Science, is what it is:
Works: Tocilizumab, (IL-6 monoclonal antibody), Dexamethasone, Remdesivir
Doesn't work: Hydroxychloroquine, convalescent plasma, Ivermectin
In addition, Remdesivir has also been show to lower mortality in moderate to severe cases by roughly 6%.
In patients hospitalized with COVID-19, hypoxemia, and systemic inflammation, treatment with tocilizumab was associated with a reduced 28-day mortality. Tocilizumab, an anti-IL-6 receptor monoclonal antibody, inhibits binding of IL-6 to its receptors, thereby blocking IL-6 signaling and decreasing inflammation. Early in the COVID-19 pandemic, it became evident that some patients with COVID-19 developed an acute hyperinflammatory syndrome characterized by elevations in proinflammatory cytokines and multiorgan failure. Although data were lacking, tocilizumab was used with the intent to mitigate this hyperinflammatory syndrome.

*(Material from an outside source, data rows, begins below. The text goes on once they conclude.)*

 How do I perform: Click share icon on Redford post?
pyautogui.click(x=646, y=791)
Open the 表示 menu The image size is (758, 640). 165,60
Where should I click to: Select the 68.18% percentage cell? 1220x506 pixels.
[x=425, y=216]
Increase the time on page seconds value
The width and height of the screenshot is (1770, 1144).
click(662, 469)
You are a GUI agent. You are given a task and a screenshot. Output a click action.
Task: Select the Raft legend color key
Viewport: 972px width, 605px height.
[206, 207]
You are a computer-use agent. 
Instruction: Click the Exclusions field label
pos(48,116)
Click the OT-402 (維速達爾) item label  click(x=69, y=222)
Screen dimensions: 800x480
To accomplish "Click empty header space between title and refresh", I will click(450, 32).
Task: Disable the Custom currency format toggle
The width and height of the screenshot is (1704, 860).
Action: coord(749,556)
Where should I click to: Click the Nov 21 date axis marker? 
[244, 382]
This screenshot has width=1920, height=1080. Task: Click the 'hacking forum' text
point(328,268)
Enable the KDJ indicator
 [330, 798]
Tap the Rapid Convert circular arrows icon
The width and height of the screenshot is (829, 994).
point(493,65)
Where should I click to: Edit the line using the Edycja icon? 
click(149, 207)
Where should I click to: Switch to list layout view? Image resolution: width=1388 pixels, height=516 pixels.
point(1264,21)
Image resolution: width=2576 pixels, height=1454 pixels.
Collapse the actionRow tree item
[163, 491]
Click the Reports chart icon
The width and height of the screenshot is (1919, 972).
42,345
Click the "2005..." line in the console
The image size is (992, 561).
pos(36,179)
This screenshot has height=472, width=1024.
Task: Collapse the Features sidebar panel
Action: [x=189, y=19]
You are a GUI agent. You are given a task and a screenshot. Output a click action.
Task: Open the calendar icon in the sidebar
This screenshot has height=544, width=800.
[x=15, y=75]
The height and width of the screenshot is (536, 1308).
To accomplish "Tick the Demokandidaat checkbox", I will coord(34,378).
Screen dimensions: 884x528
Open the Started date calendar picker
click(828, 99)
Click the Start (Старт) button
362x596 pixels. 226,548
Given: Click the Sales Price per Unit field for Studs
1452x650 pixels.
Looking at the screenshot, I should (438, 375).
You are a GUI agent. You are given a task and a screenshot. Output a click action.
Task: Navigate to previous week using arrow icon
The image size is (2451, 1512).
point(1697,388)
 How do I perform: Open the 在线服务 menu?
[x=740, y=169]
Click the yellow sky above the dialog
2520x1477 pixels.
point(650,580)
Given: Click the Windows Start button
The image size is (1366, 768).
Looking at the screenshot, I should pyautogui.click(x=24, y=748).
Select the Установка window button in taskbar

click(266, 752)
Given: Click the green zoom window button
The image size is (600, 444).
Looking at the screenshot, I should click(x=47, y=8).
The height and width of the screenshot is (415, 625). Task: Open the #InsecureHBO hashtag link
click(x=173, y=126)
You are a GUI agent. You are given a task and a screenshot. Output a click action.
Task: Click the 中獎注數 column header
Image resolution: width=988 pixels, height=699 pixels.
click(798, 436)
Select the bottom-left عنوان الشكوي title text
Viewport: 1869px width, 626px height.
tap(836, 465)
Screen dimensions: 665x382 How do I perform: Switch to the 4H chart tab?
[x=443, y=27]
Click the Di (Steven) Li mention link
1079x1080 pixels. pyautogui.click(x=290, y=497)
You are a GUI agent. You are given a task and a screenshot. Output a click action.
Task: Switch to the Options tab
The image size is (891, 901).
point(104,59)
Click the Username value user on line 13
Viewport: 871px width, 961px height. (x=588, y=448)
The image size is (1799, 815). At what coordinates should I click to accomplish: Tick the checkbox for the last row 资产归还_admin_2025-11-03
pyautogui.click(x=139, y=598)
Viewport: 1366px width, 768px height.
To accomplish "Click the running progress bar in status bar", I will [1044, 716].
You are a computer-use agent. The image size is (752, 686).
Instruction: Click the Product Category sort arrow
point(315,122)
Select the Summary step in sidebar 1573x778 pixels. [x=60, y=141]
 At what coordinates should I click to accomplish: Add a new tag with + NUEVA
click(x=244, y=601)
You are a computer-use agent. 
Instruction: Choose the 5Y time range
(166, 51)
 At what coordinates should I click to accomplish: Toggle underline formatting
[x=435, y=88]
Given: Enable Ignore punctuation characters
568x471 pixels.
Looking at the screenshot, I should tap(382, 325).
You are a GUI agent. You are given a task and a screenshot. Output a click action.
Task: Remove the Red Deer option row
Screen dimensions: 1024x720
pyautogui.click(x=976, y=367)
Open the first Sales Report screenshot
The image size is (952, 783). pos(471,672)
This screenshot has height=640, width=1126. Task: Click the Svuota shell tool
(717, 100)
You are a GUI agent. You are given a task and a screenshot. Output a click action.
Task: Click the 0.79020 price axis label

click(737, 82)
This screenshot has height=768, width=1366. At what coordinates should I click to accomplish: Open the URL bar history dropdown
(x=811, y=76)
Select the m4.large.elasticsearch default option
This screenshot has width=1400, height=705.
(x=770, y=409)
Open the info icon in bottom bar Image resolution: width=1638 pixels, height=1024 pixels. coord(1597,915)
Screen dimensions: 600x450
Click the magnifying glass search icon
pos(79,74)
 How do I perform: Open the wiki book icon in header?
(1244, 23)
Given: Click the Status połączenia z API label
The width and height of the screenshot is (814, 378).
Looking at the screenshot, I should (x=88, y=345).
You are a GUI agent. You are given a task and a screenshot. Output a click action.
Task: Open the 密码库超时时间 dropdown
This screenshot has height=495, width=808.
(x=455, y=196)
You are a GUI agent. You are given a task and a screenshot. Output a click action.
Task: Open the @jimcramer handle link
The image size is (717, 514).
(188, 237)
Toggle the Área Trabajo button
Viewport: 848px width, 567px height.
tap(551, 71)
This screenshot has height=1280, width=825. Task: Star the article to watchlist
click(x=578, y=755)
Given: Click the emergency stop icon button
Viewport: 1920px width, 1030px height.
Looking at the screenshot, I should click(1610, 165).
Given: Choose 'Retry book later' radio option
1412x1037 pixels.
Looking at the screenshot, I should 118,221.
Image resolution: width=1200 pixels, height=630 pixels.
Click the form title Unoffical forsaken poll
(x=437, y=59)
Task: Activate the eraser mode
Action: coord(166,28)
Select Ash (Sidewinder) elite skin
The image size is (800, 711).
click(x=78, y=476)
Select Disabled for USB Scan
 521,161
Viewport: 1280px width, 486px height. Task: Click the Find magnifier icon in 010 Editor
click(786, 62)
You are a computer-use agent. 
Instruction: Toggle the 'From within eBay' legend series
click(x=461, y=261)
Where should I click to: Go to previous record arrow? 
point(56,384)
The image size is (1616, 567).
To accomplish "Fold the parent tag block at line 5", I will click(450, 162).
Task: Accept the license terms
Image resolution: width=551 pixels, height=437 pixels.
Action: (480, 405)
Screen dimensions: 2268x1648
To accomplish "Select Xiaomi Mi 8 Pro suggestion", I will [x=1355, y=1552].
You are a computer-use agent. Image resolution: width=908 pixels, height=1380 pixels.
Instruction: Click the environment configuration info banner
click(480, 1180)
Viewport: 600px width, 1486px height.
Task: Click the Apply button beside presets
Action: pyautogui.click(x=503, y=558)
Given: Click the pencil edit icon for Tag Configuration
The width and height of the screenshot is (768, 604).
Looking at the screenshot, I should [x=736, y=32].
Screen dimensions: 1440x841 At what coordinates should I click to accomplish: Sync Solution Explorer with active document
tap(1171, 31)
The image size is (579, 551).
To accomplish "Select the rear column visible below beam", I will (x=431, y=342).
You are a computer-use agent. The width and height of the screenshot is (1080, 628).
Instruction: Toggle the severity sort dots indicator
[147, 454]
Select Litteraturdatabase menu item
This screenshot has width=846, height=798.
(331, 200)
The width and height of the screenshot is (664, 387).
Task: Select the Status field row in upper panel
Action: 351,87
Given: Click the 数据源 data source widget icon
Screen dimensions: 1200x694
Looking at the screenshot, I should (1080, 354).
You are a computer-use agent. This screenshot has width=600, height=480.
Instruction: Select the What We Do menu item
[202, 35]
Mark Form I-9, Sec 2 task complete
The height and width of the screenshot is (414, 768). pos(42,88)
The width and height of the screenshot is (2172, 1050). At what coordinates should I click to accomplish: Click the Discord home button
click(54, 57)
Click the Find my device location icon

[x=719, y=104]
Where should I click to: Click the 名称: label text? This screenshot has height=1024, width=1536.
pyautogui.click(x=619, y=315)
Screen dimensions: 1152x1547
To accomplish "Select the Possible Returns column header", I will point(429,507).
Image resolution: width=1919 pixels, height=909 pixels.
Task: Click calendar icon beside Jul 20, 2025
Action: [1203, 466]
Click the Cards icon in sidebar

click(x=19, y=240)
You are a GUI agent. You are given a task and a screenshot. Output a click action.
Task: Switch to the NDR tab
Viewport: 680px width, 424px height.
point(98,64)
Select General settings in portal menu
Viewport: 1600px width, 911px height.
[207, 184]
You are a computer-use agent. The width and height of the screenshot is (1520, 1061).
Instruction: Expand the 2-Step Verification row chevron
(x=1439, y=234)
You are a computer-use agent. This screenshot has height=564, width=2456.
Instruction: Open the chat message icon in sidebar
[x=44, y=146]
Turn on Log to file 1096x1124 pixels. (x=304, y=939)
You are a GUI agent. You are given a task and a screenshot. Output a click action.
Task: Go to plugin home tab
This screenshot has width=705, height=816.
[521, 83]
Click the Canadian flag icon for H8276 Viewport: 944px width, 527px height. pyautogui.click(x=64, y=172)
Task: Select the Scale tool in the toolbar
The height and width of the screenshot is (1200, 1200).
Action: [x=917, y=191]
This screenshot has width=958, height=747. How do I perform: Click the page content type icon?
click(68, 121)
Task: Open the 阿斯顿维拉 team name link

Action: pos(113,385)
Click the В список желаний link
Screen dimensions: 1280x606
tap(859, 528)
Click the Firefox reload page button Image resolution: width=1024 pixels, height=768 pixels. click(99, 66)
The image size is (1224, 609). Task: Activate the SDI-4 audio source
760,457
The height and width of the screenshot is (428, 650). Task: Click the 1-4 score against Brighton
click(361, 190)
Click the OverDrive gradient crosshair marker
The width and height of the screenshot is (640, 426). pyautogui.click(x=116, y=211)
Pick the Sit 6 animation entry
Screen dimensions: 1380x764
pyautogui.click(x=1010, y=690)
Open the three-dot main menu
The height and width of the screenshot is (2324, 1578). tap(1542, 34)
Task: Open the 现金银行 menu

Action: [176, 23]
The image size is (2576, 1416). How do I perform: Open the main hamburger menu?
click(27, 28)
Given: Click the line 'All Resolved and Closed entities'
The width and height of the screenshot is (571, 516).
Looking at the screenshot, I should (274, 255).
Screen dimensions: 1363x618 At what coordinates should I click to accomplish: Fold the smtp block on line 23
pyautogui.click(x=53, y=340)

There have now been several randomized controlled trials (RCTs) investigating the role of tocilizumab in the treatment of COVID-19. Two of these RCTs, RECOVERY and REMAP-CAP, reported improved outcomes with tocilizumab in patients who were critically ill. Both trials permitted patients to be receiving mechanical ventilation at time of random assignment, and both initiated tocilizumab early in the hospital and ICU course. Taken together, these studies suggest that tocilizumab may be of greatest benefit when administered early and in patients with an inflammatory phenotype and rapidly progressive disease.
RECOVERY, the largest of these RCTs, enrolled 4,116 adults with hypoxia and evidence of systemic inflammation, defined by a C-reactive protein level ≥7.5 mg/dL (75 mg/L). Of the 2,022 adults randomly assigned to tocilizumab, 268 were receiving invasive mechanical ventilation and 819 were receiving noninvasive mechanical ventilation (high-flow nasal cannula, CPAP) at the time of random assignment. Glucocorticoid use was equal across both arms of the trial, with 82% of participants receiving dexamethasone, after data demonstrated it reduced mortality in COVID-19. Treatment with tocilizumab was associated with decreased 28-day mortality (31% vs 35%; RR, 0.85; 95% CI, 0.76-0.94; P = .0028). These findings were consistent in prespecified subgroup analysis, including those receiving glucocorticoids (29% vs 35%; RR, 0.79; 95% CI, 0.70-0.89), invasive mechanical ventilation at the time of random assignment (49% vs 51%; RR, 0.93; 95% CI, 0.74-1.18), and noninvasive mechanical ventilation (38% vs 42%; RR, 0.86; 95% CI, 0.74-1.00) (choice D is correct).
Patients critically ill with COVID-19 are at increased risk for thrombosis even when treated with standard-dose pharmacologic thromboprophylaxis. Furthermore, elevated biomarkers of thrombosis, such as D-dimer, are independently associated with greater risk of thrombosis, disease progression, and higher mortality in patients with COVID-19. However, therapeutic-dose anticoagulation with heparin has not been shown to decrease mortality in patients critically ill with COVID-19 (choice C is incorrect). An adaptive, multiplatform RCT in patients critically ill with COVID-19 randomly assigned 534 patients to therapeutic-dose anticoagulation and 564 patients to thromboprophylaxis (REMAP-CAP, ACTIV-4a, and ATTACC trials). Patients included in this trial required ICU-level respiratory or cardiovascular support, including high-flow nasal cannula, noninvasive or invasive mechanical ventilation, extracorporeal life support, vasopressors, or inotropes. In this trial, treatment with therapeutic-dose anticoagulation did not decrease in-hospital mortality, and results suggest probable harm with its use. Thus, empiric therapeutic-dose anticoagulation is not recommended in patients critically ill with COVID-19.
Neither convalescent plasma nor hydroxychloroquine has been shown to reduce mortality in patients hospitalized with COVID-19 (choices A and B are incorrect). RCTs of hydroxychloroquine showed a trend toward increased mortality in patients hospitalized with COVID-19 (RR, 1.08; 95% CI, 0.99-1.19).